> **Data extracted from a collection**
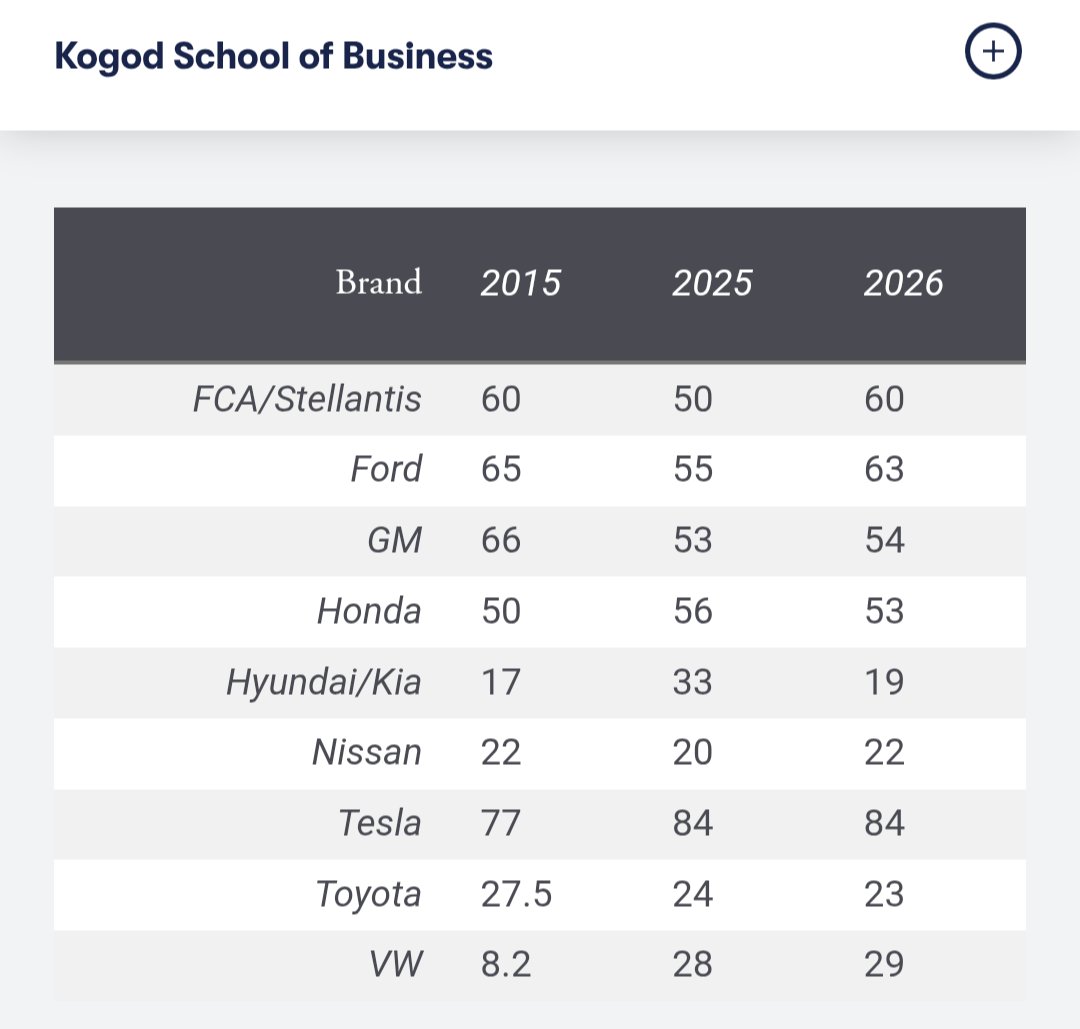Select the 2025 column header
Image resolution: width=1080 pixels, height=1029 pixels.
pos(712,283)
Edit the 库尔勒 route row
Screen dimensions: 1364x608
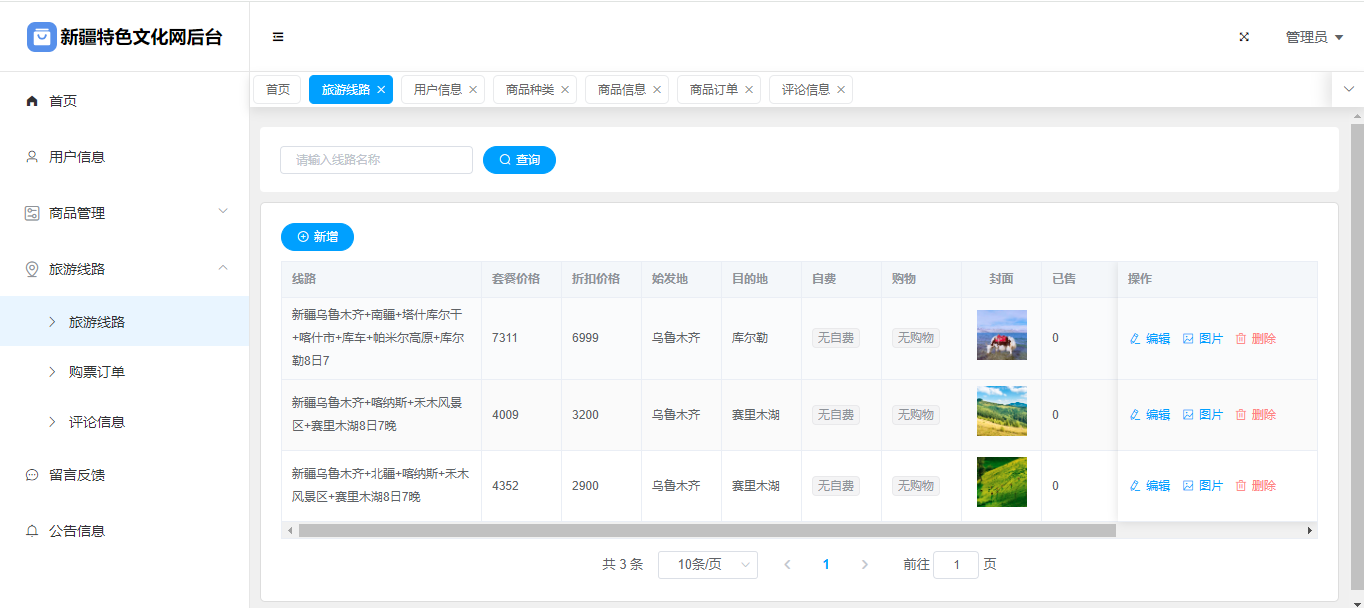click(1149, 339)

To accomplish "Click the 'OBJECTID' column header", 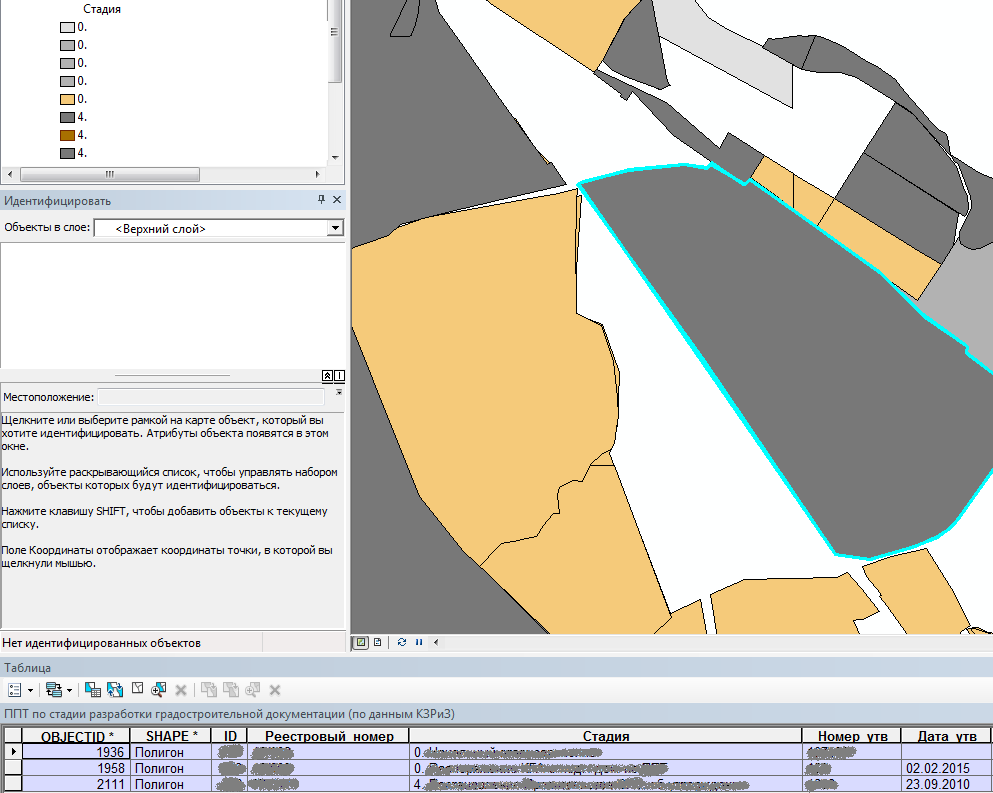I will [77, 736].
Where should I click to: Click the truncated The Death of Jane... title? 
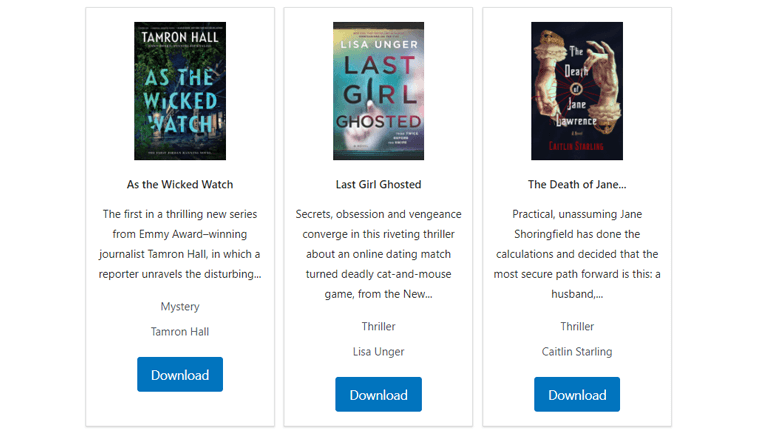577,185
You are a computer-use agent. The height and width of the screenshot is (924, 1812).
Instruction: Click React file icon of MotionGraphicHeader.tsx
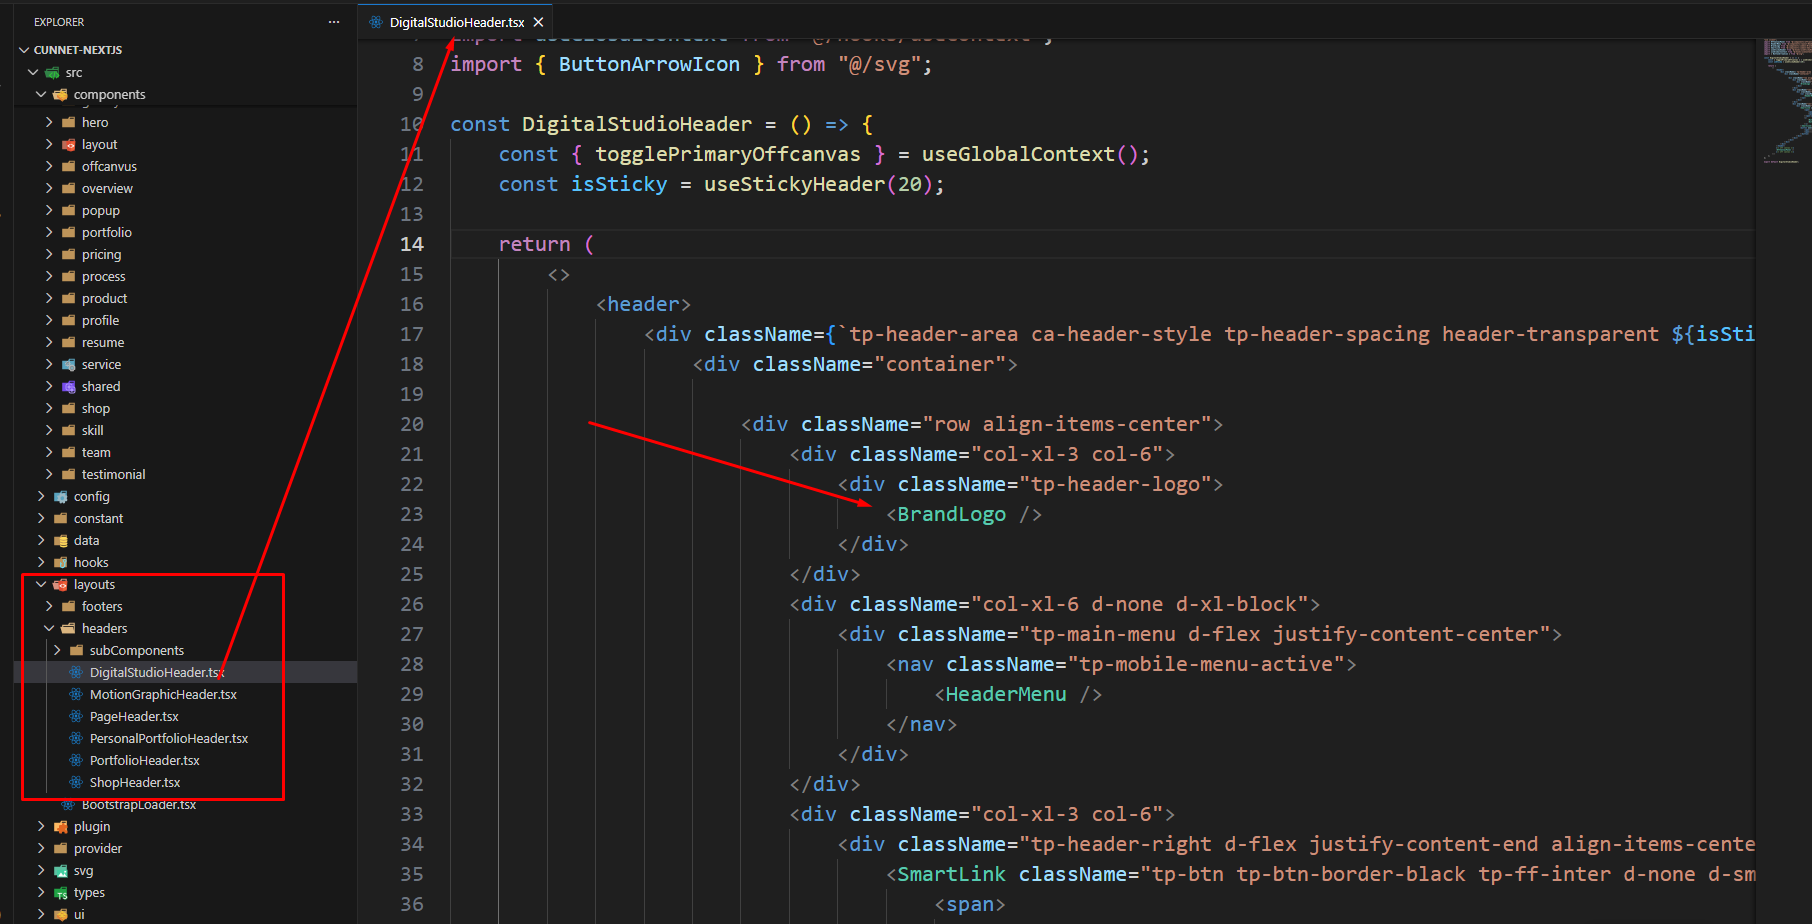(x=76, y=694)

> **HOW TO COMPLETE THIS TASK**
Please copy the data above word for word, but only from the line that contains "Instruction: Click React" through the final line, both included, and without the pictures.

> **ANSWER TO THIS PROBLEM**
Instruction: Click React file icon of MotionGraphicHeader.tsx
(x=76, y=694)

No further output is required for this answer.